* [Work required]: Every line containing the string "Given" is to be copied from the records.

* [Records]:
---------------

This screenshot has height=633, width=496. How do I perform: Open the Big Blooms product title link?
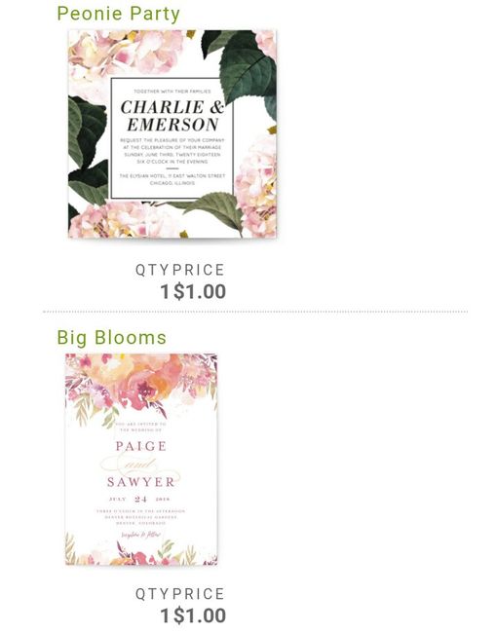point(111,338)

---------------

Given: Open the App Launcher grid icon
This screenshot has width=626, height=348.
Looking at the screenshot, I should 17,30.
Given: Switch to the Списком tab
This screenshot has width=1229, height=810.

---------------

* [Reply to the task]:
Given: Open the App Launcher grid icon
Given: Switch to the Списком tab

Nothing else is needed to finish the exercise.